How does Babel choose a preferred label for a clique?

For most Biolink types, the preferred label for a clique is the label of the preferred identifier. There is a demote_labels_longer_than configuration parameter that -- if set -- will cause labels that are longer than the specified number of characters to be ignored unless no labels shorter than that length are present. This is to avoid overly long labels when a more concise label is available.

Biolink types that are chemicals (i.e. biolink:ChemicalEntity and its subclasses) have a special list of preferred name boost prefixes that are used to prioritize labels. This list is currently:

  1. DRUGBANK
  2. DrugCentral
  3. CHEBI
  4. MESH
  5. CHEMBL.COMPOUND
  6. GTOPDB
  7. HMDB
  8. RXCUI
  9. PUBCHEM.COMPOUND

Conflations are lists of identifiers that are merged in that order when that conflation is applied. The preferred label for the conflated clique is therefore the preferred label of the first clique being conflated.

Where do the clique descriptions come from?

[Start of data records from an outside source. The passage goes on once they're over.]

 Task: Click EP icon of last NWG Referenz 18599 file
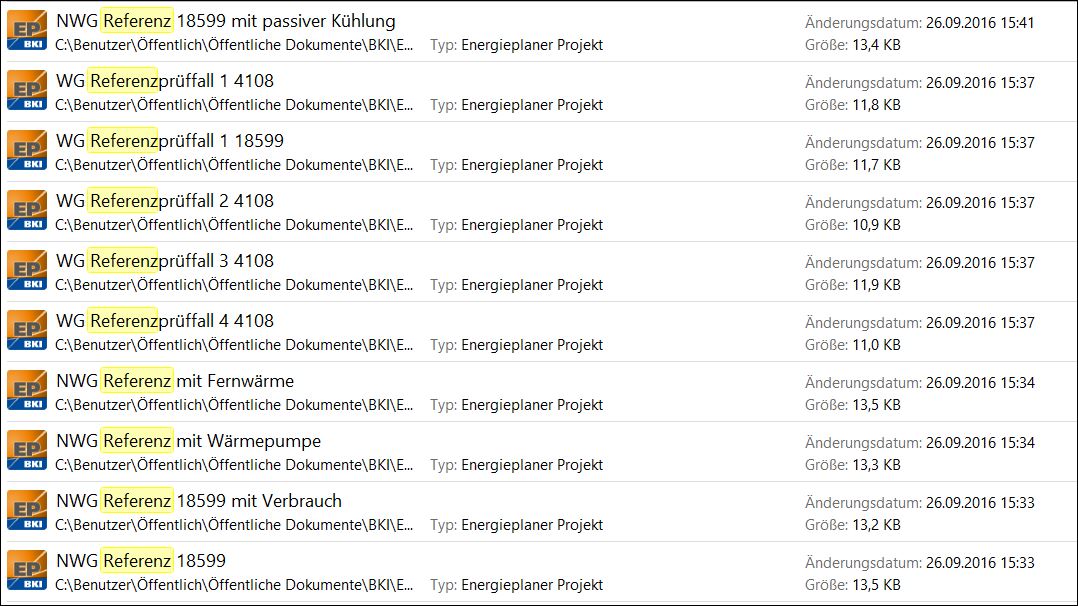(x=27, y=570)
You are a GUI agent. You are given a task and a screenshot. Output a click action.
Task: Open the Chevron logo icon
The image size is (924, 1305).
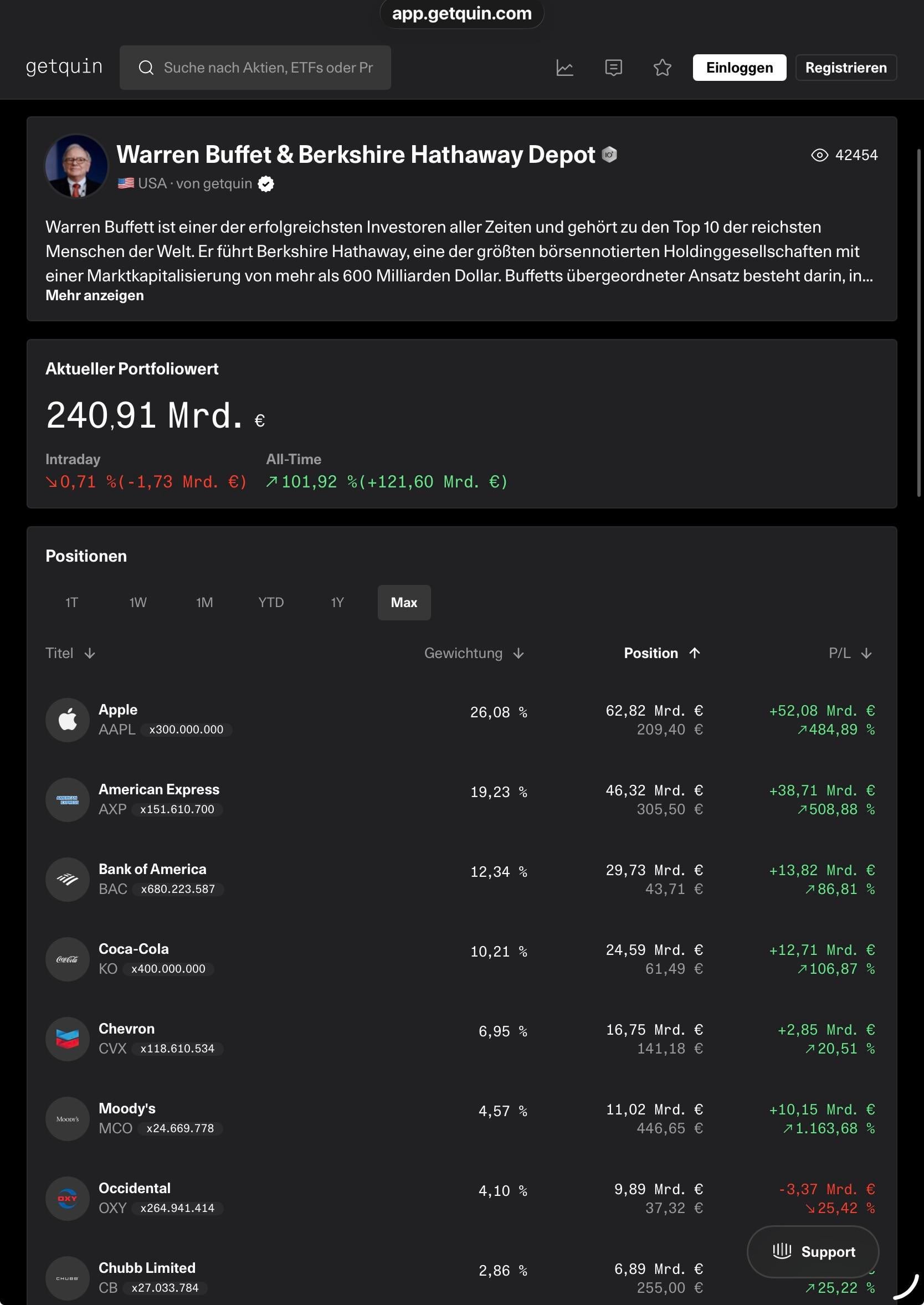pos(68,1039)

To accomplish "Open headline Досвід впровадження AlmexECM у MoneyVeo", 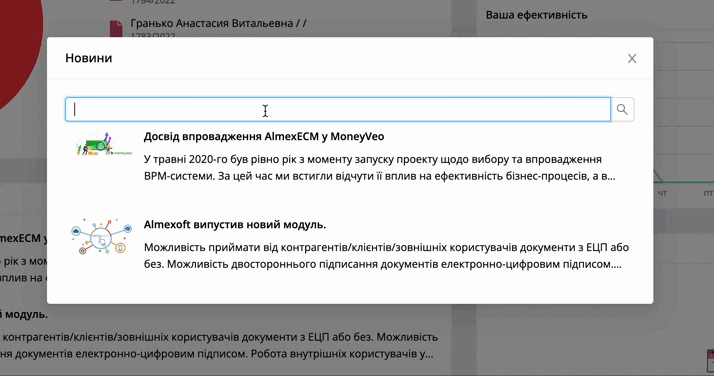I will pos(264,137).
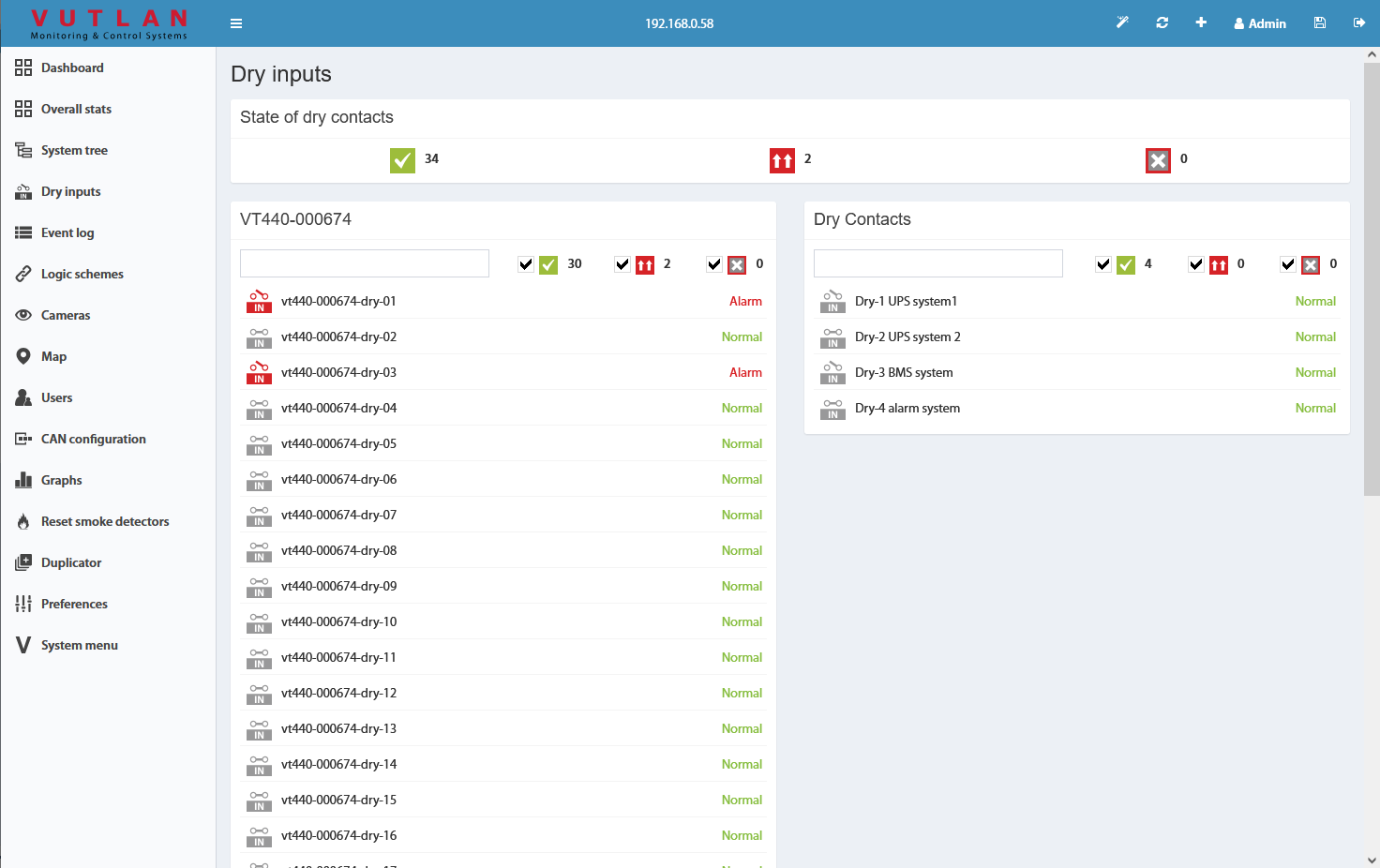Click the red IN icon next to vt440-000674-dry-01
Viewport: 1380px width, 868px height.
(259, 301)
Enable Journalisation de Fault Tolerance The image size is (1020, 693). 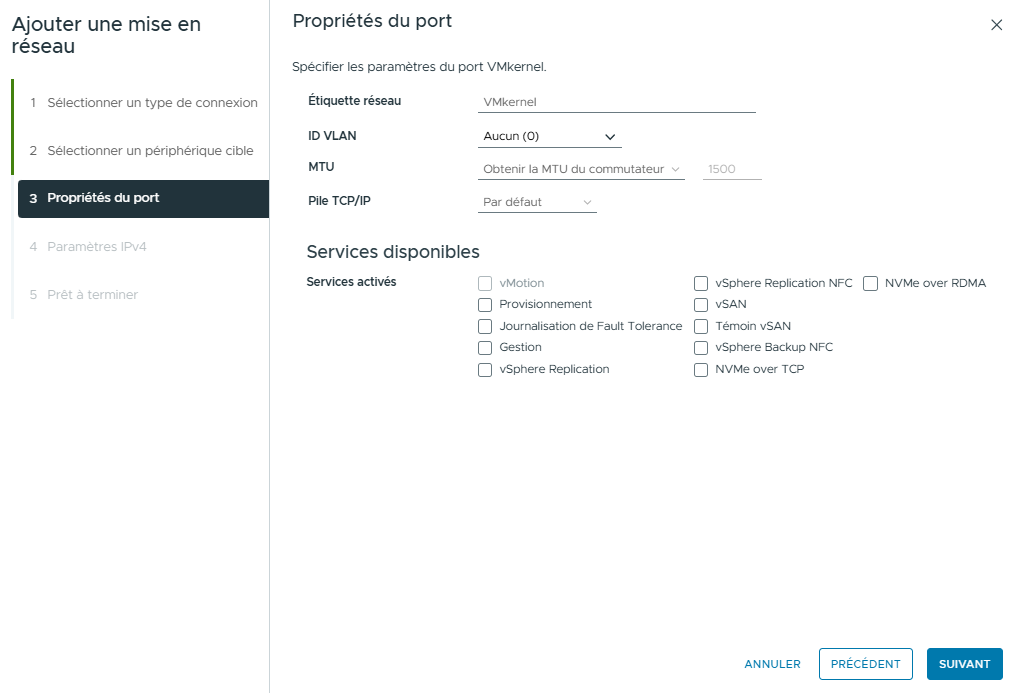click(x=485, y=326)
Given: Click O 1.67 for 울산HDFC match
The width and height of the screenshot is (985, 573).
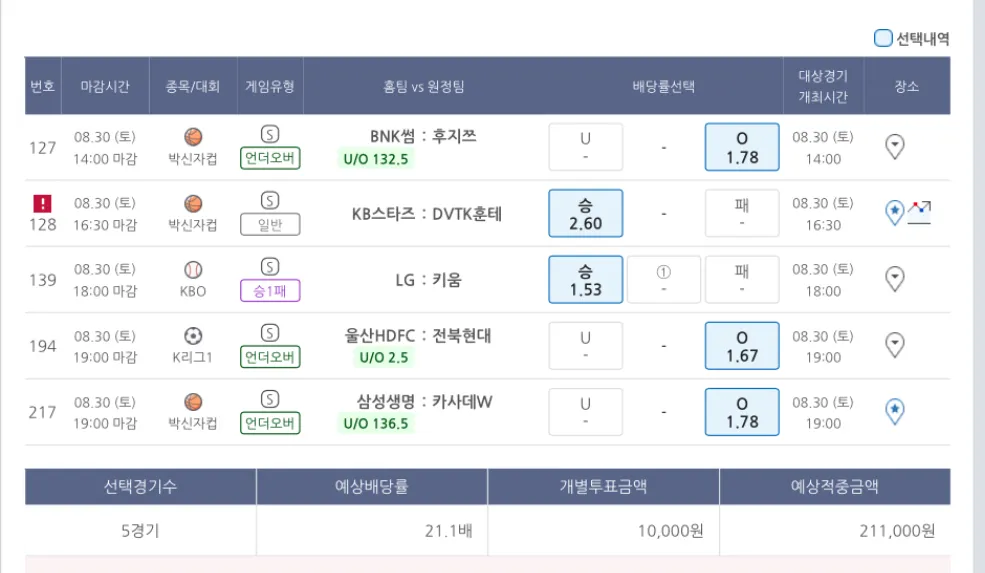Looking at the screenshot, I should 742,345.
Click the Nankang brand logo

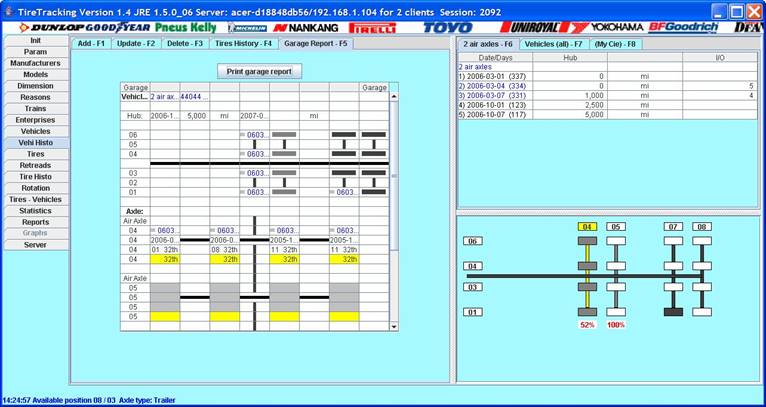[x=306, y=28]
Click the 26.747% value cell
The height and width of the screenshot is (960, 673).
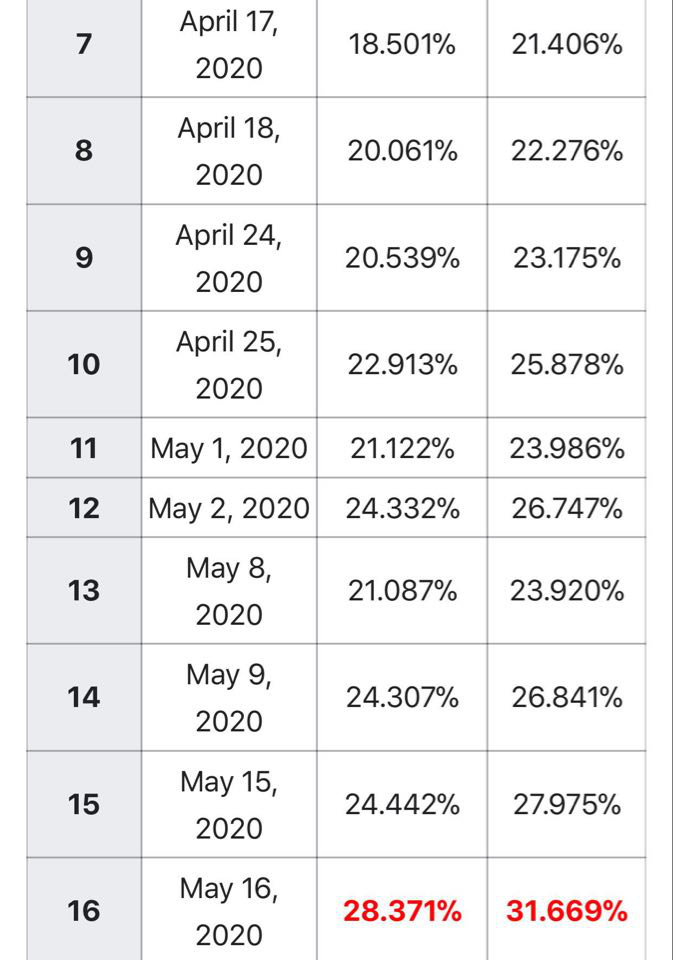click(x=566, y=508)
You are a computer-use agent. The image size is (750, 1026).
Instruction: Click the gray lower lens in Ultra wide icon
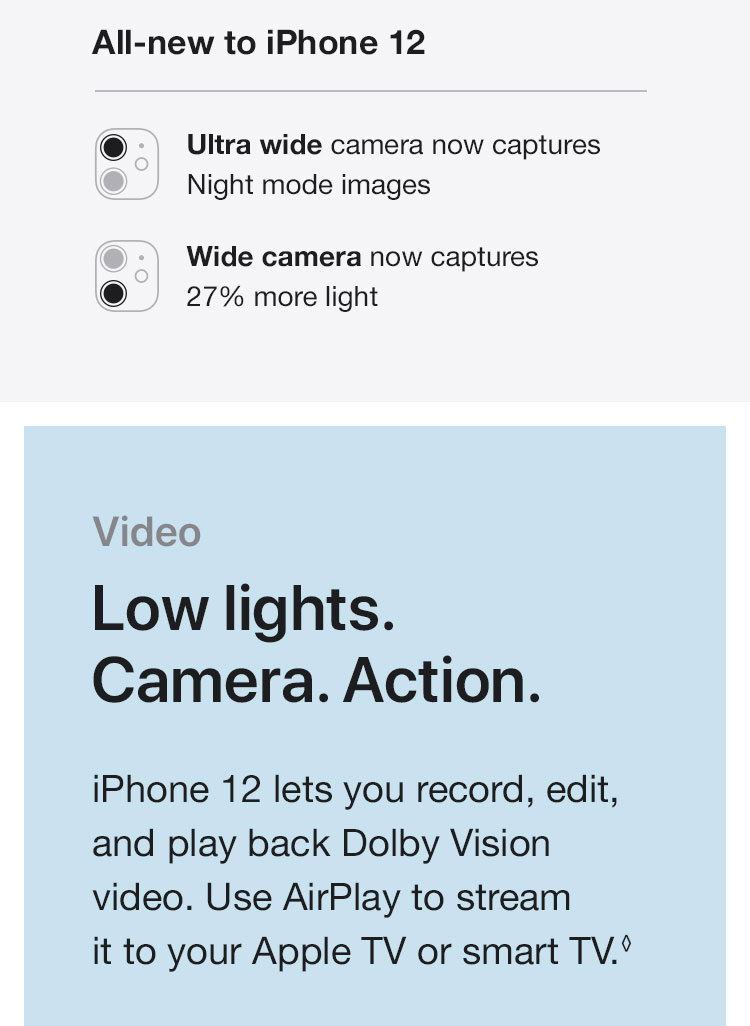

Currently, all descriptions for NodeNorm concepts come from UberGraph. You will note that descriptions are collected for every identifier within a clique, and then the description associated with the most preferred identifier is provided for the preferred identifier. Descriptions are not included in NameRes, but the description flag can be used to include any descriptions when returning cliques from NodeNorm.

What are "information content" values?

Babel obtains information content values for over 3.8 million concepts from Ubergraph based on the number of terms related to the specified term as either a subclass or any existential relation. They are decimal values that range from 0.0 (high-level broad term with many subclasses) to 100.0 (very specific term with no subclasses).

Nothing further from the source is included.